### Exercise objective
Reproduce the data below verbatim, from the line containing "Choose Partially support/concerns" through the line containing "Looking at the screenshot, I should point(722,231).", inclusive of both.

________________________

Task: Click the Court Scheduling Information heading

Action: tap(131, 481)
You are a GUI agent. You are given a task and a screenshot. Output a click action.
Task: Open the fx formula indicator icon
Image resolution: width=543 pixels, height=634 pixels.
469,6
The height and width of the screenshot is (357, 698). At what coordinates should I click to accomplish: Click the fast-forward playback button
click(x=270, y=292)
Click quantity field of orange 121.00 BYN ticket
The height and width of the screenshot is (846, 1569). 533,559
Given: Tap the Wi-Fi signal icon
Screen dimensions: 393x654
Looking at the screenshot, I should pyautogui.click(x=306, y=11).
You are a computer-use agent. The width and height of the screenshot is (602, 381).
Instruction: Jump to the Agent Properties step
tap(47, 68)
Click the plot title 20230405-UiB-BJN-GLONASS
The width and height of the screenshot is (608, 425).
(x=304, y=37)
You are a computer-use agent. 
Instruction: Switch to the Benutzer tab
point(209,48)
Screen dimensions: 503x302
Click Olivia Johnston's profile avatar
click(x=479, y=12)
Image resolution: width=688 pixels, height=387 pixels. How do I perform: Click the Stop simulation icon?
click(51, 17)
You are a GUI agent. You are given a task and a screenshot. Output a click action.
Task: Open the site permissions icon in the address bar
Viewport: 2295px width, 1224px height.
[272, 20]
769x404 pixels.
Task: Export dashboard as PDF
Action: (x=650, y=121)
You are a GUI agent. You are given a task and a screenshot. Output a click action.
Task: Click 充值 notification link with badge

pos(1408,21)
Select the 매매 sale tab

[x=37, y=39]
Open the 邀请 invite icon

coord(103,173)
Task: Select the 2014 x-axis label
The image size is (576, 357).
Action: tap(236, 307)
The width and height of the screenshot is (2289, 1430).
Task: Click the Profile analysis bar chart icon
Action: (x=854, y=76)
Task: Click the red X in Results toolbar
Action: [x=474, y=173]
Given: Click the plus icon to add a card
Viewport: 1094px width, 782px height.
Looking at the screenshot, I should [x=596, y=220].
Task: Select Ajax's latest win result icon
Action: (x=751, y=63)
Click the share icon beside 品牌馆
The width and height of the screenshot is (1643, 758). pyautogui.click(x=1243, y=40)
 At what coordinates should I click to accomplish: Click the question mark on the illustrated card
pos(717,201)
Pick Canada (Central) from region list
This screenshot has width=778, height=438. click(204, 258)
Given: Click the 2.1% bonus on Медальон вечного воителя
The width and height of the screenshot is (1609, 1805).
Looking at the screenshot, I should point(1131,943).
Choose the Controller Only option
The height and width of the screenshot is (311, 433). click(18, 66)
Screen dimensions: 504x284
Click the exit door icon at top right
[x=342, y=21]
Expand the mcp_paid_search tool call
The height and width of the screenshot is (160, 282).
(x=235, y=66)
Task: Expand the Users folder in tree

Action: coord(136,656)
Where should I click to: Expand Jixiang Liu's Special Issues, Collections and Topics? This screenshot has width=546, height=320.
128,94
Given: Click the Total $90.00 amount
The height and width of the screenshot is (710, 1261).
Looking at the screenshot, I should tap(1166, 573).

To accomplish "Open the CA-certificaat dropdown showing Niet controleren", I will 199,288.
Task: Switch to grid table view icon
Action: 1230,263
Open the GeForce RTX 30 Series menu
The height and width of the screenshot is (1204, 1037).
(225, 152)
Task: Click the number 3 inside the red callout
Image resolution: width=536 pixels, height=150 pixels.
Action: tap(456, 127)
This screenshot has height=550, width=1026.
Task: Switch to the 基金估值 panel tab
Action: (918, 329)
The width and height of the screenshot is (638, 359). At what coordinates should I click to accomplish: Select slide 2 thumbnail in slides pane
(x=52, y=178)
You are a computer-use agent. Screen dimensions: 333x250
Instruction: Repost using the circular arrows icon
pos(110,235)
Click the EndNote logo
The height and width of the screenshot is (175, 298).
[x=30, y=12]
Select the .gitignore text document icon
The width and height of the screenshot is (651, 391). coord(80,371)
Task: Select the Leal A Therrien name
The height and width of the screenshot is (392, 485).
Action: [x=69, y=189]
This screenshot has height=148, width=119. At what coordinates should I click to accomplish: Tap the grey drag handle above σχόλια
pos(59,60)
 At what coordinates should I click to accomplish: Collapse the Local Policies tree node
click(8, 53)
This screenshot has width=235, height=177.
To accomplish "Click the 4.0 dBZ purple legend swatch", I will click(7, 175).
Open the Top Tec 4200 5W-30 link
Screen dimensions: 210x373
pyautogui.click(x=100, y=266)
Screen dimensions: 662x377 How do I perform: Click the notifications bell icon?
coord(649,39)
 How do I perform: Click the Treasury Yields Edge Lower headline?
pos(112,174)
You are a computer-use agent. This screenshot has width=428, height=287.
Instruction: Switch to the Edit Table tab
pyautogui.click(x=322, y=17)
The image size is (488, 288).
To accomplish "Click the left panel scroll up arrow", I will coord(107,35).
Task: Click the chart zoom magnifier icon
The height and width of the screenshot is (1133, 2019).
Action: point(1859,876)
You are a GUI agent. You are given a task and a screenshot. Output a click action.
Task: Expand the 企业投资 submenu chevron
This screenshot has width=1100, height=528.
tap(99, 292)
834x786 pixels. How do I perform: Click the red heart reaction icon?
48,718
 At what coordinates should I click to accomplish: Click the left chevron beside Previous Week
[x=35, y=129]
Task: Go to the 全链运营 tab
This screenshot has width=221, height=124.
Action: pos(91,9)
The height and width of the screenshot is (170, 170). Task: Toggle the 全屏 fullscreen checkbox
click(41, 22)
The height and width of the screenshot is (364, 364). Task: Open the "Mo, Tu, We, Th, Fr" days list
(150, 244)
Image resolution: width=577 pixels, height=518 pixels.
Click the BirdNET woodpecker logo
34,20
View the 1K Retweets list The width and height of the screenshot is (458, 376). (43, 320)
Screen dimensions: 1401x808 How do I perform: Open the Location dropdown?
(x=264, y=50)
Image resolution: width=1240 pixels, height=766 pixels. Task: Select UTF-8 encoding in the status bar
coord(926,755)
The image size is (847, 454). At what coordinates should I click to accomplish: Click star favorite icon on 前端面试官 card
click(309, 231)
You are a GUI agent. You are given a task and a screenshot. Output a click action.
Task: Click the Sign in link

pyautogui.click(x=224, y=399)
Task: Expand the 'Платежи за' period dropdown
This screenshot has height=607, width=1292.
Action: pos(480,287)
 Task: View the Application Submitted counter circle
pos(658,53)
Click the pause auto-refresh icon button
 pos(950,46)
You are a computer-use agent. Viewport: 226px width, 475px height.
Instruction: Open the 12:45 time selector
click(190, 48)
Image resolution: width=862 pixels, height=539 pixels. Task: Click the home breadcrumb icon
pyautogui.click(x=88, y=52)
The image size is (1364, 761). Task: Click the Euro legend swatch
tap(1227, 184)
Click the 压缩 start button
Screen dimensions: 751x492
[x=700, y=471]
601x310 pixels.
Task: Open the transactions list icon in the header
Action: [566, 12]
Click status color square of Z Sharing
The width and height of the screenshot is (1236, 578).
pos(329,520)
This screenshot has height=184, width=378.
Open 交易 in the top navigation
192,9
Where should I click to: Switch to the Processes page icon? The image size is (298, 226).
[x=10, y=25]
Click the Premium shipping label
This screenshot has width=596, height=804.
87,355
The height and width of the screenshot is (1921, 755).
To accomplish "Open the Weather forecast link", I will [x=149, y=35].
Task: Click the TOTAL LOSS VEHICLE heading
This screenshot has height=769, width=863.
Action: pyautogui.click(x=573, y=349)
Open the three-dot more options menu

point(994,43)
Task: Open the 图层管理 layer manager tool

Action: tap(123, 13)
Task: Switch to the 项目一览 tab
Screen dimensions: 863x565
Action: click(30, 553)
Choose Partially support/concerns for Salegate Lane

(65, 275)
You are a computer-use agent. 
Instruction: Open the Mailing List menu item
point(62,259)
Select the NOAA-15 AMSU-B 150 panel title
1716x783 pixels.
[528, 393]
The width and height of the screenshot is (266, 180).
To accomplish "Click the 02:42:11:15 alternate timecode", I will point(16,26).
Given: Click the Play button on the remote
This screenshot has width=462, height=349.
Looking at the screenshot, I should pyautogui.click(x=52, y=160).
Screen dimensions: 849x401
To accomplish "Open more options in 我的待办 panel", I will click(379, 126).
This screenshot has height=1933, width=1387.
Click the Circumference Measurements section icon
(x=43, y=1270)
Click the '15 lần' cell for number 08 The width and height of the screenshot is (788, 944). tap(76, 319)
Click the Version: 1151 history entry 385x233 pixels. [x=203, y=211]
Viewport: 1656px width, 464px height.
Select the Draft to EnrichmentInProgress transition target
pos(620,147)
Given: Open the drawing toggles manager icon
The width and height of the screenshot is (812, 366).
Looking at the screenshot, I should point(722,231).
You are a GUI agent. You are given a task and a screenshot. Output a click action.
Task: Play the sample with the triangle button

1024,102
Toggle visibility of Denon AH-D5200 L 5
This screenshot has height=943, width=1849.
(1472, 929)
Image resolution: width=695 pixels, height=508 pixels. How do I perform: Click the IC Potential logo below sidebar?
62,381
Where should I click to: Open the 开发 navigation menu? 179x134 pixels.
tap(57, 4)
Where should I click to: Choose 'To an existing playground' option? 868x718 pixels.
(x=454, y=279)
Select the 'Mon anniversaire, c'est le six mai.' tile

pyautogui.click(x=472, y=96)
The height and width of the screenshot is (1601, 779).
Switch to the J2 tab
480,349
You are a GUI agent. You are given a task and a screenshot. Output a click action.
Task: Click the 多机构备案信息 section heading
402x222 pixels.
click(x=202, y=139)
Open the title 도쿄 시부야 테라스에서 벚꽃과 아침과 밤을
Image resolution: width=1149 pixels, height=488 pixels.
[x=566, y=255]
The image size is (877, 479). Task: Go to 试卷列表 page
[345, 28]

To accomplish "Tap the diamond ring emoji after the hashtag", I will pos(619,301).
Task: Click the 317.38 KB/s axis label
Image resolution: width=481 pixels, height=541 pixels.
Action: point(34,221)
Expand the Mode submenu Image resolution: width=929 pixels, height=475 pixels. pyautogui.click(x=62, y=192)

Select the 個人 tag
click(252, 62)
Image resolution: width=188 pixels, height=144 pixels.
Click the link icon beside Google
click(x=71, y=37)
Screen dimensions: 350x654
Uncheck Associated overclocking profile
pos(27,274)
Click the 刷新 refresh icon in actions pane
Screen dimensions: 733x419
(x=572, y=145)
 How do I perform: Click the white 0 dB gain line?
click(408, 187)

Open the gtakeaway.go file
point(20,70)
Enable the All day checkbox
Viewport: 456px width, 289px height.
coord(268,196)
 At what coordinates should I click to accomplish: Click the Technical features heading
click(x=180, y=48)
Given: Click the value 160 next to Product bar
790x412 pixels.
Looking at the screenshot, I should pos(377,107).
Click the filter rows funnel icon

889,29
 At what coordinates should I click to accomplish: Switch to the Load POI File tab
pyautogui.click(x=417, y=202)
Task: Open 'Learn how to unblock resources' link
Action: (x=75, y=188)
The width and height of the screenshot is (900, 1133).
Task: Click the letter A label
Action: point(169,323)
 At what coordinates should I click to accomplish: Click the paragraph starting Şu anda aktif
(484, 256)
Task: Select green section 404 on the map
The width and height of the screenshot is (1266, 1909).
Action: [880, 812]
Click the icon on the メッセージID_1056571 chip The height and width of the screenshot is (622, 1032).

________________________

### Reply to the task
Choose Partially support/concerns for Salegate Lane

(65, 275)
You are a computer-use agent. 
Instruction: Open the Mailing List menu item
point(62,259)
Select the NOAA-15 AMSU-B 150 panel title
1716x783 pixels.
[528, 393]
The width and height of the screenshot is (266, 180).
To accomplish "Click the 02:42:11:15 alternate timecode", I will point(16,26).
Given: Click the Play button on the remote
This screenshot has width=462, height=349.
Looking at the screenshot, I should pyautogui.click(x=52, y=160).
Screen dimensions: 849x401
To accomplish "Open more options in 我的待办 panel", I will click(379, 126).
This screenshot has height=1933, width=1387.
Click the Circumference Measurements section icon
(x=43, y=1270)
Click the '15 lần' cell for number 08 The width and height of the screenshot is (788, 944). tap(76, 319)
Click the Version: 1151 history entry 385x233 pixels. [x=203, y=211]
Viewport: 1656px width, 464px height.
Select the Draft to EnrichmentInProgress transition target
pos(620,147)
Given: Open the drawing toggles manager icon
The width and height of the screenshot is (812, 366).
Looking at the screenshot, I should point(722,231).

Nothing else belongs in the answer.